Irrumpe con furia por la puerta de otra sala de traumatismos, con el brazo enyesado y la ropa ensangrentada. El perro da saltos a su lado. De inmediato los ojos de Campbell se encuentran con los míos.

—¿Dónde está Anna? —me pregunta.

No le respondo, porque qué demonios puedo decirle. Y eso es todo lo que necesita para comprender.

—Oh, Dios santo —musita—. Dios mío, no.

El doctor sale de la habitación de Anna. Me conoce; vengo cuatro noches a la semana.

—Brian —dice con sobriedad—, no responde a estímulos nocivos.

El sonido que sale de mí es primario, inhumano, de entendimiento.

—¿Qué significa eso? —me percuten las palabras de Sara—. ¿Qué quiere decir con eso, Brian?

—La cabeza de Anna golpeó la ventana con gran violencia, señora Fitzgerald. Le ha causado una lesión cerebral irreversible. Respira gracias a la respiración asistida, pero no muestra señal de actividad neurológica… Está en estado de muerte cerebral. Lo lamento —dice el doctor—, no saben cuánto lo lamento. —Dubitativo, pasa su mirada de mí a Sara—. Sé que es algo que en estos momentos ni siquiera se les habrá pasado por la cabeza, pero siempre hay una pequeña ventana a la esperanza… ¿No quisieran considerar la posibilidad de donar sus órganos?

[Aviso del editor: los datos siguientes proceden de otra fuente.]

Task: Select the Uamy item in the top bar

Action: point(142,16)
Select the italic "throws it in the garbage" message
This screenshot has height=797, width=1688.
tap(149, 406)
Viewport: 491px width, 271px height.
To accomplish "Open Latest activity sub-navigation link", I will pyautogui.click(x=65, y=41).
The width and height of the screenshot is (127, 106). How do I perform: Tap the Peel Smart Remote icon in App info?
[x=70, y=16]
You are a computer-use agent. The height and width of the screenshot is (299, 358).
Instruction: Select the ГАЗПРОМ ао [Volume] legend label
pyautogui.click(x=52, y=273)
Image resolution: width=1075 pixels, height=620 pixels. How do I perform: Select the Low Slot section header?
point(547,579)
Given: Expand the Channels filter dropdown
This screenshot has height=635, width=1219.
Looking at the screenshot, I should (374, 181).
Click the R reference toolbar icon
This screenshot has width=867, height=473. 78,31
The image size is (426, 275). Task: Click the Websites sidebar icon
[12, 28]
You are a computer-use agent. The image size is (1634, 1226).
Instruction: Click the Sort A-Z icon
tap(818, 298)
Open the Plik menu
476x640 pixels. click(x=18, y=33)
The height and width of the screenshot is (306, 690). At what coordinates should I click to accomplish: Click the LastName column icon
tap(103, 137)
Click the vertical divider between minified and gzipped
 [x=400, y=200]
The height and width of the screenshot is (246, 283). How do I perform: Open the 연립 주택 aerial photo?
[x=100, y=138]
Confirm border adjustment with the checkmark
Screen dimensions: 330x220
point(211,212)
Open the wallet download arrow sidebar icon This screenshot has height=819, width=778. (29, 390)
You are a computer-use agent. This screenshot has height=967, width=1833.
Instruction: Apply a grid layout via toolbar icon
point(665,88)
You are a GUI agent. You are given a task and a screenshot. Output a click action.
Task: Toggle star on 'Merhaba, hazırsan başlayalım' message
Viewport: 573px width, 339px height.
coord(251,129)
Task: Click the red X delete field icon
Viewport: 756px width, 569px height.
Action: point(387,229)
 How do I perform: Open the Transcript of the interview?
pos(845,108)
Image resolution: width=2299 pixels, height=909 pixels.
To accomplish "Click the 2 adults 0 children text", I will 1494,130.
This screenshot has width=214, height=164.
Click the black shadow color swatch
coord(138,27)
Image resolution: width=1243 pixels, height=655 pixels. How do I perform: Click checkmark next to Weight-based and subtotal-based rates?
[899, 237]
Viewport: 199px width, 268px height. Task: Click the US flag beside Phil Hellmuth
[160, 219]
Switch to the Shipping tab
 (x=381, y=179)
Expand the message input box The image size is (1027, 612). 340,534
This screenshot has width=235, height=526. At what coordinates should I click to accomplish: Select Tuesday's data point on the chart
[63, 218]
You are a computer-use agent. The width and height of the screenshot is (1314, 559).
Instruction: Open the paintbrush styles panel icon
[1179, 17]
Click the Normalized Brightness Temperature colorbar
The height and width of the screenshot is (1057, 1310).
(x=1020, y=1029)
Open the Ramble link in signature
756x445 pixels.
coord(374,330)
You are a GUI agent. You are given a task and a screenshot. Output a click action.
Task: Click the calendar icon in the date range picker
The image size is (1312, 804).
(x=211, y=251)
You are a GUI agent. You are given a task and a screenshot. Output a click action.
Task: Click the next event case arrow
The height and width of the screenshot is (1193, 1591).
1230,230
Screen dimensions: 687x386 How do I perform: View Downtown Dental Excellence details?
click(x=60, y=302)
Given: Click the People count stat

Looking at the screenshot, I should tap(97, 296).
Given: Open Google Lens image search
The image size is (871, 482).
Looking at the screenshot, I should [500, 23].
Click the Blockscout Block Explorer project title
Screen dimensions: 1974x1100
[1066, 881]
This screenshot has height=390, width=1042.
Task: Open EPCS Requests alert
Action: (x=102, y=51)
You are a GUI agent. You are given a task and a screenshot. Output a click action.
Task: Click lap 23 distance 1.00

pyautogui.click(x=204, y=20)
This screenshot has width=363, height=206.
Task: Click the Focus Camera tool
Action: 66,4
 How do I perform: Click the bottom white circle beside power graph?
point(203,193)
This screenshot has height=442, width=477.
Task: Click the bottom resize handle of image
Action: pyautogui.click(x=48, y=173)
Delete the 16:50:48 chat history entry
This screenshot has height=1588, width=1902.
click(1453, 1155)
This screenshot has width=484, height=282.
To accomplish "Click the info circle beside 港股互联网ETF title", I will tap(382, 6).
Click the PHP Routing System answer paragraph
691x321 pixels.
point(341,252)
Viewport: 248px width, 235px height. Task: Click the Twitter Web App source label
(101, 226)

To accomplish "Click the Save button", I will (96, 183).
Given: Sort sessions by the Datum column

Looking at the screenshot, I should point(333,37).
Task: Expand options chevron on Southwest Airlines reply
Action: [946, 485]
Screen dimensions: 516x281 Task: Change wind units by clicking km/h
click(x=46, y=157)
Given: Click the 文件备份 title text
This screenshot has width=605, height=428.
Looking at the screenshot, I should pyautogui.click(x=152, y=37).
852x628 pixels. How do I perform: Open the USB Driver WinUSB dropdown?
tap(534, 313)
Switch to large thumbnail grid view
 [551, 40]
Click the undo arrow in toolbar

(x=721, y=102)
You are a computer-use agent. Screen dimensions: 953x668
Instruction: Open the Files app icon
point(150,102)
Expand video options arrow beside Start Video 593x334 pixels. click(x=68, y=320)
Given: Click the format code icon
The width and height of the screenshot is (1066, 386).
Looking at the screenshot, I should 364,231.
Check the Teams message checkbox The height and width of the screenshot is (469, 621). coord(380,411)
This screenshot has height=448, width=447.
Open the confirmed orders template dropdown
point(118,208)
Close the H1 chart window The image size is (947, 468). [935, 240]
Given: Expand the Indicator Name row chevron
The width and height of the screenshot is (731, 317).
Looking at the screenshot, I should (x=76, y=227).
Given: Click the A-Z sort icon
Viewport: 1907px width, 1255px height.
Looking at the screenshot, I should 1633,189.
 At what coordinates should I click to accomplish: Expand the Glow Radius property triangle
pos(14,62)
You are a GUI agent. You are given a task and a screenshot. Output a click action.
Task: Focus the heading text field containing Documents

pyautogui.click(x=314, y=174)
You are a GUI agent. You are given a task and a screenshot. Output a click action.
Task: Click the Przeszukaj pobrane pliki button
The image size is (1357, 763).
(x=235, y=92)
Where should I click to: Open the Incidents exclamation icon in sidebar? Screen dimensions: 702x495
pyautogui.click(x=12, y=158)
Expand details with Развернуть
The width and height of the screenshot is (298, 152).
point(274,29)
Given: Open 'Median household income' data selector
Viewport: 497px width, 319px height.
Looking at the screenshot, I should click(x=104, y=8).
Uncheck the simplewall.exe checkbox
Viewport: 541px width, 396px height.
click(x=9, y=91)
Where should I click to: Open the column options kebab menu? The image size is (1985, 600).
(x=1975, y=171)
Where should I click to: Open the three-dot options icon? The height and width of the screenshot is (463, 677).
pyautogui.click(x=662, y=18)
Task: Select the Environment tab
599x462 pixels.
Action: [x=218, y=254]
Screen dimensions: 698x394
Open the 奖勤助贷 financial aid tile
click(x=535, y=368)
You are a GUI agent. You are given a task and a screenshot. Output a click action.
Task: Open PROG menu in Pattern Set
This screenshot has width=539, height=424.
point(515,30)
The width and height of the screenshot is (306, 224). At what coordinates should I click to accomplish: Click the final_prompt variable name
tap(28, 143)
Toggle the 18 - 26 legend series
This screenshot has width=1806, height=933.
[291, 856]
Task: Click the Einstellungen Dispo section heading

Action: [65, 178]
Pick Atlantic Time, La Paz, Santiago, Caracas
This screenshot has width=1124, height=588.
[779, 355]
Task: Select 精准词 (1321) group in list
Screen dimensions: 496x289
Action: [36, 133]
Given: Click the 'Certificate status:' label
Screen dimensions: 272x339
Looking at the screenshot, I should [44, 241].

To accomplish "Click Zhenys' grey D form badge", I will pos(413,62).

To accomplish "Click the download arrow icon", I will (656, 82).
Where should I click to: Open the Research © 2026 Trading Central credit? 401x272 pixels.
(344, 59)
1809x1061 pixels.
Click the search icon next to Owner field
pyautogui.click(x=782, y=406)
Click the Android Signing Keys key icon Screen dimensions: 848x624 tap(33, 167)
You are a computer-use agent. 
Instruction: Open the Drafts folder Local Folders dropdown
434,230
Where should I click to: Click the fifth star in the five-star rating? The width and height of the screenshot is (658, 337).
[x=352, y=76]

Hay estrellas en el cielo nocturno que brillan más que las otras, y cuando las miras a través de un telescopio te das cuenta de que lo que ves son estrellas gemelas. Las dos estrellas rotan una alrededor de la otra, a veces pueden tardar casi cien años en realizar una rotación completa. Generan una fuerza gravitacional tan grande que en torno a ellas no hay espacio para nada más. A lo mejor lo que se ve es una estrella azul, por ejemplo, y sólo más tarde te das cuenta de que tiene una enana blanca por compañera… La primera brilla con tal fuerza que cuando adviertes la segunda ya es demasiado tarde.

Campbell es quien responde en realidad al doctor.

—Soy yo el que tiene poderes de representación legal sobre Anna —le explica— y no sus padres. —Me mira a mí, luego a Sara—. Y hay una chica en el piso de arriba que necesita ese riñón.

S
ARA

En nuestra lengua hay huérfanos y viudas, pero no hay una palabra para el padre que ha perdido a un hijo.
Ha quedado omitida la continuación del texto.